Nell’Ingresso di Cristo a Bruxelles, capolavoro del 1888, Ensor profuse il meglio della sua vena satirico-grottesca, producendo un’opera dalla marcata dimensione allegorica, così violenta nel denunciare l’ipocrisia e l’immoralità della società borghese di fine secolo, e così brutale nelle soluzioni stilistiche adottate, che persino gli organizzatori del Salon des XX decisero di rifiutarla.
Sebbene molti critici abbiano cercato in questo quadro riferimenti politici precisi, l’opera sembra concepita solo come una parata carnevalesca, una sfilata irriverente della società contemporanea, una bizzarra sequenza di scherni, smorfie e sberleffi che danno al quadro una crepitante, irresistibile energia satirica.

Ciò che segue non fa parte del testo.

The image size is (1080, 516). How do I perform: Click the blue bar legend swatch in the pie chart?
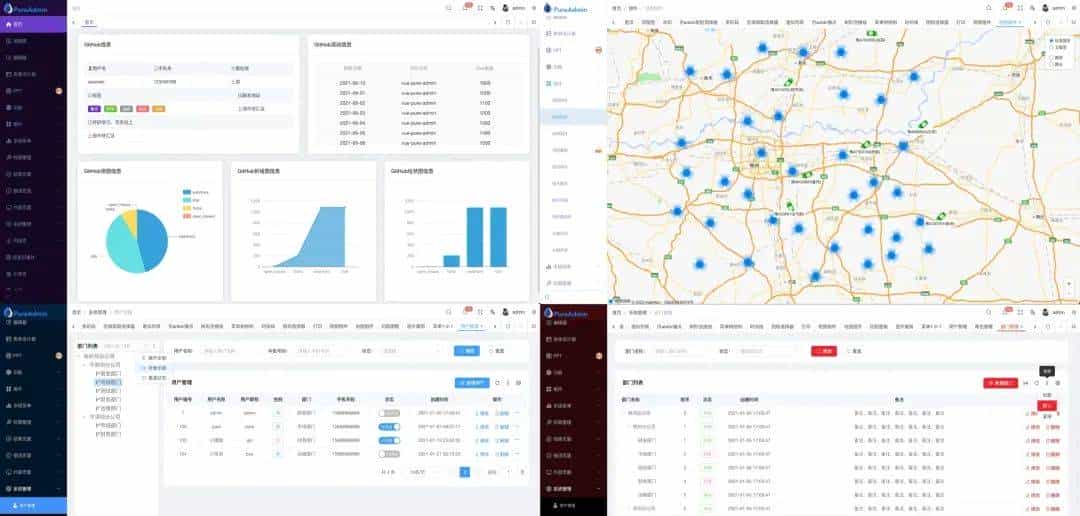click(x=187, y=191)
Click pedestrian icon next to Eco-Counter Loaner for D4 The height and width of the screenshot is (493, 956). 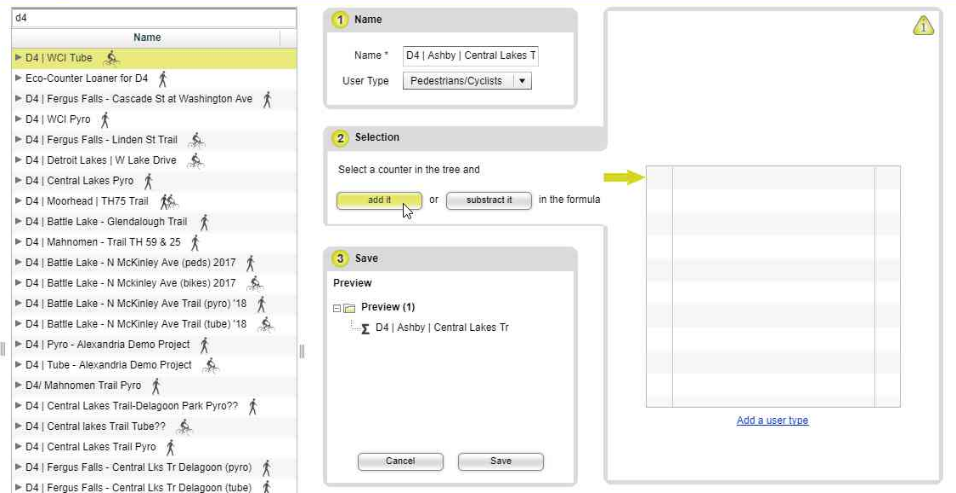(163, 78)
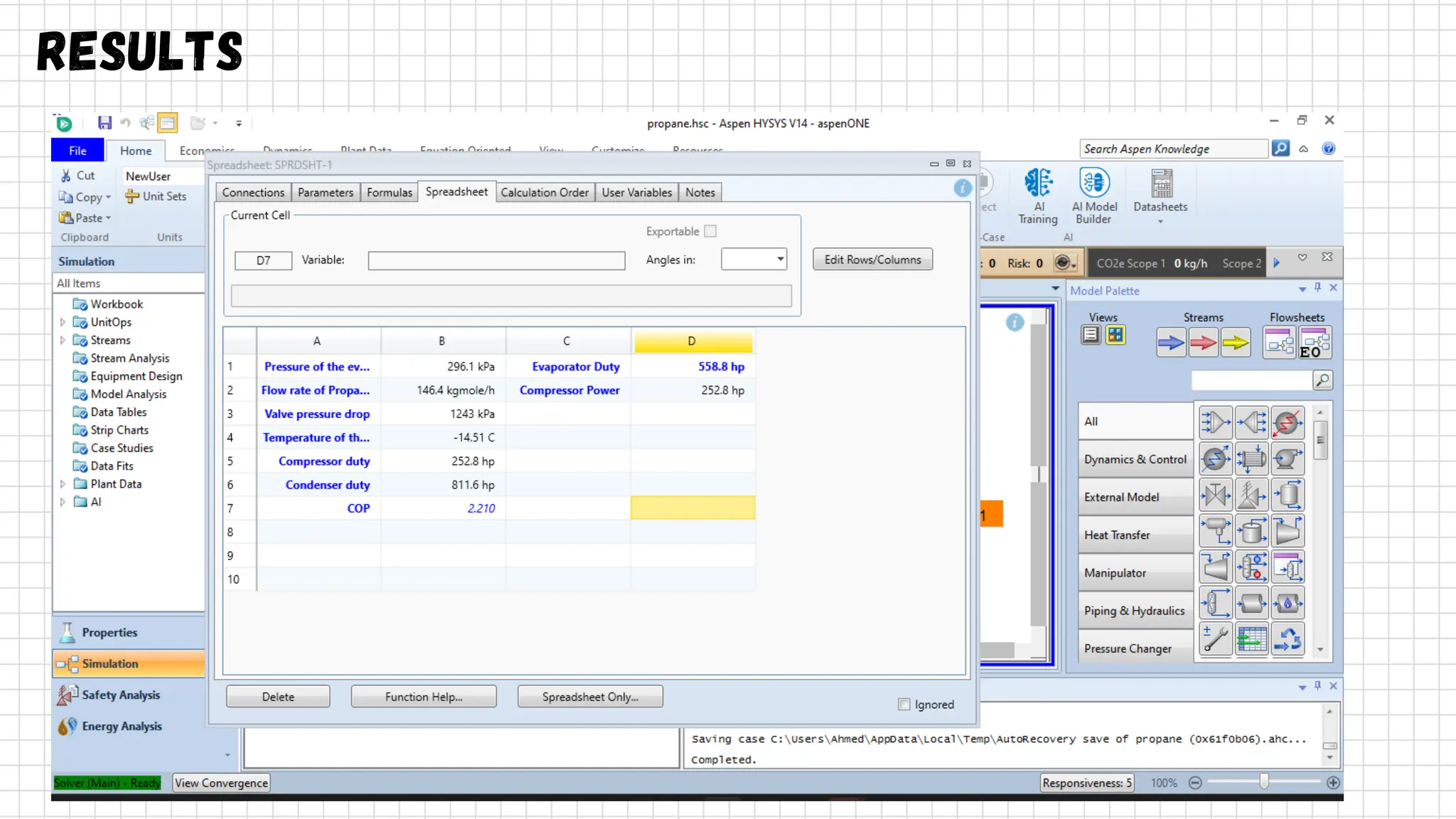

La tela, vitalizzata dalle acide dissonanze cromatiche, dalla cruda violenza della tavolozza, è popolata da una folla assiepata di soldati, buffoni, prostitute, maschere, scheletri con la tuba da gentiluomini, autorità religiose e civili ridotte a figure burlesche, con i volti deformati, brutali, clowneschi. In questo clima da fiera e da baraccone, travolto dall’eccitazione festivaliera di questi personaggi, Cristo, appena riconoscibile sul fondo e praticamente ignorato da chi lo circonda, procede più indifeso che trionfante in groppa al suo asinello.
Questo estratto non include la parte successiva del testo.